A. Łukasiewicz: Śląsk to marka, która zasługuje na ekstraklasę
Czy Śląsk pozostaje w sercu, mimo że już grasz dla Arki? Dzisiaj bardzo dobry mecz w Twoim i kolegów wykonaniu. Nie da się tego powiedzieć o wrocławskiej drużynie.
Antoni Łukasiewicz: Jak najbardziej łączą mnie z Wrocławiem piękne chwile. Tutaj urodził się mój młodszy syn, a starszy stawiał pierwsze kroki. Zawsze mam ogromny szacunek do Wrocławia i Śląska. Natomiast wiadomo jakie jest życie zawodowych piłkarzy. Gramy tam gdzie nas chcą.
Dzisiaj na boisku było pełne zaangażowanie i serce. Cieszymy się, że stworzyliśmy dzisiaj zespół. Przede wszystkim wróciła ta "chcica" z początku sezonu. Złapaliśmy drugi oddech i przeniosło się to wszystko na rezultaty.
Życzę Śląskowi jak najlepiej.
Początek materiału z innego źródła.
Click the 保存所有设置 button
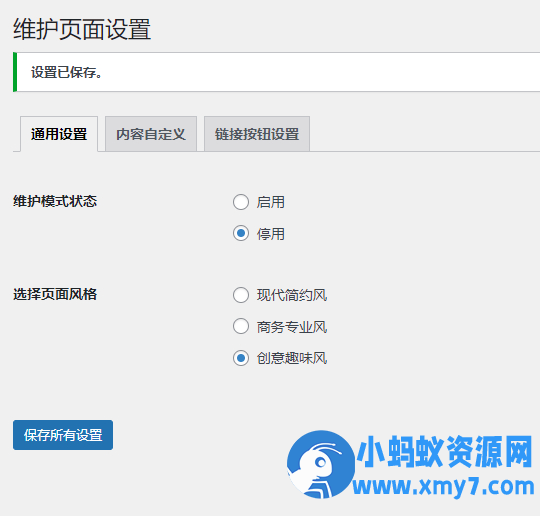This screenshot has height=516, width=540. (63, 435)
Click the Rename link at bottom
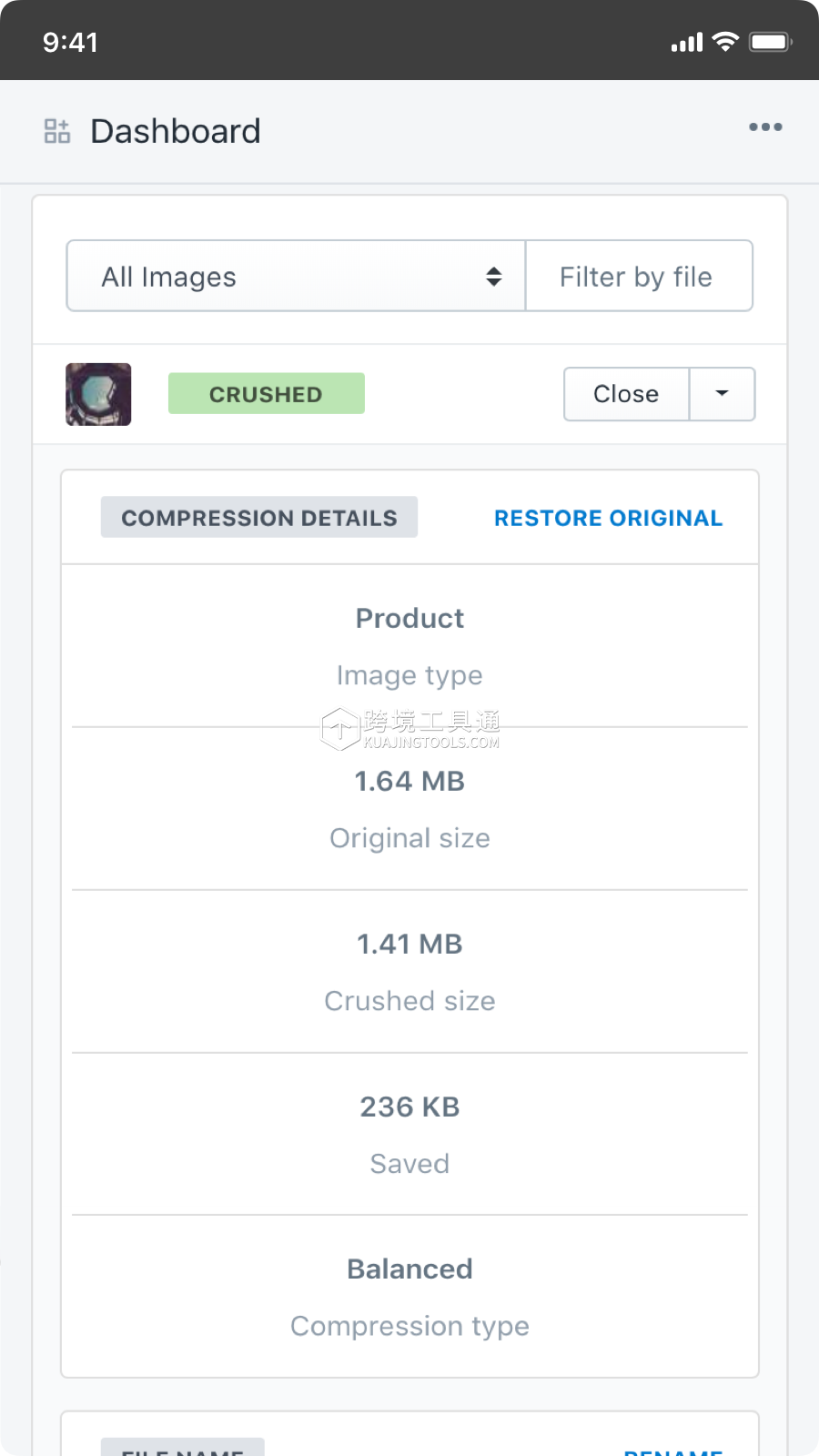This screenshot has width=819, height=1456. pos(673,1451)
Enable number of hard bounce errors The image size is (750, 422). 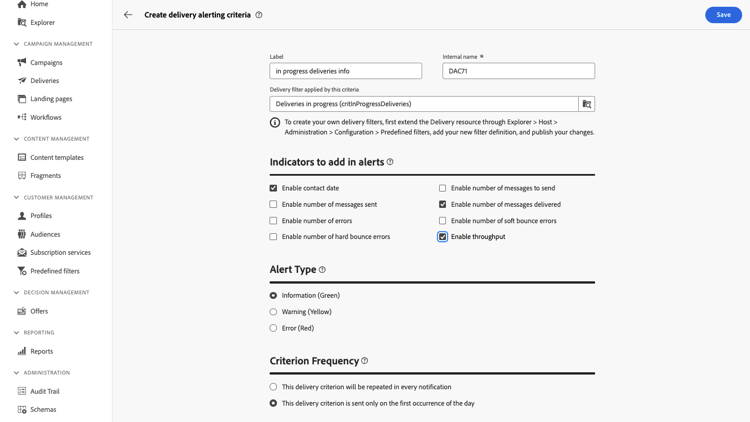[x=273, y=237]
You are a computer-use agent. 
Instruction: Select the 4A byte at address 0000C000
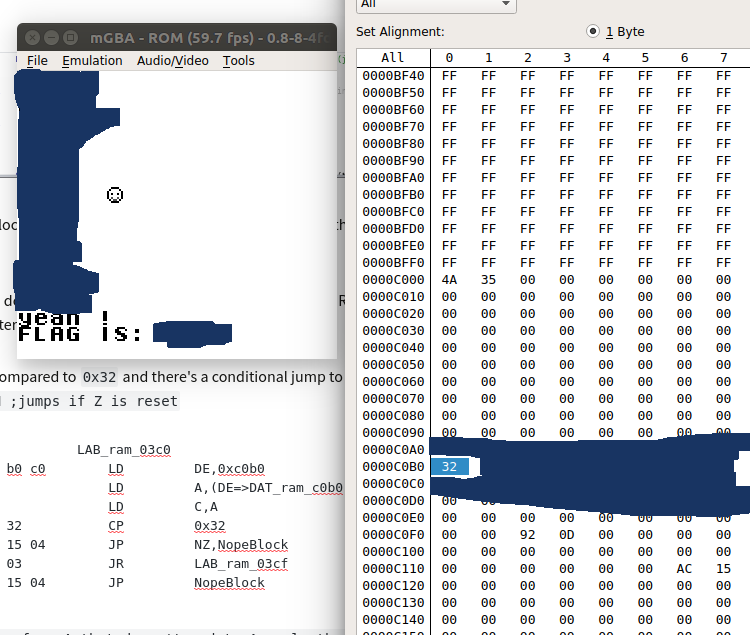(449, 280)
Mają w tej trochę trudniejszą sytuacją w tabeli niż my. Muszą sobie z tym poradzić. My mamy nieco lepiej, ale wszyscy w Gdyni zdają sobie sprawę jak trudno będzie wiosną w tych ostatnich dziesięciu meczach sezonu zasadniczego.
Śląsk się mocno zmienił, ale gra tu kilka piłkarzy, których znasz z boiska. Oni nie raz grali lepiej niż dzisiaj. Wrocławianie grają słabo. Wygrali tutaj tylko jeden mecz.
Nie chciałbym być teraz w skórze swoich kolegów, jak choćby Piotra Celebana czy Mariusza Pawelca. Śląsk stoi przed bardzo trudnym zadanie, żeby sobie tę szatnię przebudować. Jest to na pewno marka, która zasługuje, żeby być i grać w ekstraklasie.
Trzeba konsekwentnie pracować nad sobą i ta ciężka praca prędzej czy później zaprosi na odpowiednie miejsce. Najlepszym przykładem jesteśmy my jako Arka Gdynia. Mieliśmy bardzo trudne chwile w tym sezonie: 8 meczów bez wygranej. Udało się odwrócić tę sytuację i wrócić do zwycięstw. Morale troszeczkę wzrosły.
Gdyby ktoś Wam powiedział, że będziecie zimować w górnej ósemce to chyba byś to wziął w ciemno?
W tej chwili chyba jesteśmy na ósmym miejscu. Zobaczymy jak inne mecze się ułożą. Zawsze staramy się koncentrować tylko na sobie. Patrzenie w tabelę nic dobrego nam nie przyniesie. Człowiek za bardzo zaczyna się skupiać na tym co zrobił przeciwnik. Najważniejszy jest nas zespół i to jak my reagujemy. Bycie w pierwszej ósemce jednak na pewno daje większy komfort. Zostało jednak jeszcze 10 meczów sezonu zasadniczego. Nasza liga jest tak przewrotna i nieobliczalna, że każdy może wygrać z każdym. Trzeba ciągle stać na baczności.